# Exercise
Nothing in the records may be changed; reproduce all of them.

# Dataset records
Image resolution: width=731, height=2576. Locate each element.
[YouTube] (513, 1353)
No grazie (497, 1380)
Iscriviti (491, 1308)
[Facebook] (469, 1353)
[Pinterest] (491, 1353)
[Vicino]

# Reply
Image resolution: width=731, height=2576. Locate each element.
[YouTube] (513, 1353)
No grazie (497, 1380)
Iscriviti (491, 1308)
[Facebook] (469, 1353)
[Pinterest] (491, 1353)
[Vicino]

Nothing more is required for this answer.